Budaya ekologis yang dapat ditumbuhkan di tengah masyarakat, misalnya mengubah penggunaan mobil dengan bahan bakar minyak dengan penggunaan mobil non-BBM seperti mobil listrik, mobil gas (BBG), atau dalam skala kecil misalnya mempersempit ruang merokok atau tidak memberi ruang bagi perokok. Secara makro, ini terkait pembangunan kawasan industri yang mengakomodasi kecukupan ruang terbuka hijau guna perbaikan kualitas udara. Mewujudkan budaya masyarakat berbasis ekologis tersebut, di satu sisi memang memerlukan peran serta masyarakat. Tetapi di sisi lain, pemerintah perlu menyiapkan regulasi dan prasarana serta sarananya.

Taksi daring, misalnya, tentu akan menjadi alternatif masyarakat pascaberlakunya aturan ganjil genap tersebut. Maka dampak negatifnya adalah tetap terjadi polusi udara. Namun, jika dalam hal ini semua atau sebagian besar kendaraan berbahan bakar non-BBM (berbasis listrik dan gas), maka apapun alternatif solusi yang dipilih masyarakat tidak akan berkorelasi dengan memburuknya kualitas udara.

Sehingga dalam hal ini, selain kebijakan ganjil genap sebagaimana tertuang dalam Instruksi Gubernur Nomor 66 Tahun 2019, maka secara simultan pemerintah harus menyiapkan regulasi bagi faktor-faktor lainnya guna memperbaiki kualitas udara di Ibu Kota.
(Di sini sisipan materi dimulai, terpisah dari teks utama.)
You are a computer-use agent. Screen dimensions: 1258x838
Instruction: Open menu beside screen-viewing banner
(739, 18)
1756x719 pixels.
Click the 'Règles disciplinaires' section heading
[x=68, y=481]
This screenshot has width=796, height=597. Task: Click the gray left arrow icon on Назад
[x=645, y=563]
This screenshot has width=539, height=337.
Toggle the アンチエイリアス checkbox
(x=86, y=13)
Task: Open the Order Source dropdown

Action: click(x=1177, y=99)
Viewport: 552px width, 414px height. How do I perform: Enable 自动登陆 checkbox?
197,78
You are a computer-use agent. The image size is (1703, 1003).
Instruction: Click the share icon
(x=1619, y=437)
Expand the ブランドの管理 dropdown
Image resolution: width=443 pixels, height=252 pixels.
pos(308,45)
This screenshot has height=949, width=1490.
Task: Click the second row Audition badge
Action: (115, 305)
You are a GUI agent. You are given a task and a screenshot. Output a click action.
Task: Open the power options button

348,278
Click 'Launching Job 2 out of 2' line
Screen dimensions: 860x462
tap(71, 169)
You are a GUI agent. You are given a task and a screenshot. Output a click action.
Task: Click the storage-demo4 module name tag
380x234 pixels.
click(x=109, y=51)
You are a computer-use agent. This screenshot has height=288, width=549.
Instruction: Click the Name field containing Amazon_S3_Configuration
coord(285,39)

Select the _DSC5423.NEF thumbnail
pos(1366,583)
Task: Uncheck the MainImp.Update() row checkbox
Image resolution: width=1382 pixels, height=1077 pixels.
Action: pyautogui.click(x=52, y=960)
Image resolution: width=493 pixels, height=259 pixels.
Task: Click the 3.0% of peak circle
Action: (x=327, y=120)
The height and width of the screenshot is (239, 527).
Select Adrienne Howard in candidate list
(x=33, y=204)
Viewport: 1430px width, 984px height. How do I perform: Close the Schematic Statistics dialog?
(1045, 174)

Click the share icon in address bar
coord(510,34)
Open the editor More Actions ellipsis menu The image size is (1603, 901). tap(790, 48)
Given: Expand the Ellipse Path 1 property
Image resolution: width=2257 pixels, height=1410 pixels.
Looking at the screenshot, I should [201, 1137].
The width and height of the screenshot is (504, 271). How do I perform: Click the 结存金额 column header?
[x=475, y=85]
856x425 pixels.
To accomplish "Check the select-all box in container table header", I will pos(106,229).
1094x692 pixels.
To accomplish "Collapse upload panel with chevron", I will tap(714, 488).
Artinya, dalam hal ini, budaya ekologis yang dibangun akan berdampak pada perilaku berbasis ekologis, namun dalam hal ini pemerintah perlu menunjang dengan menyediakan payung hukum serta pengadaan sarana dan prasarana yang dibutuhkan.
(whb)
Copyright © 2024 SINDOnews.com
All Rights Reserved
berita/ rendering in 0.4538 seconds (0.1#10.140)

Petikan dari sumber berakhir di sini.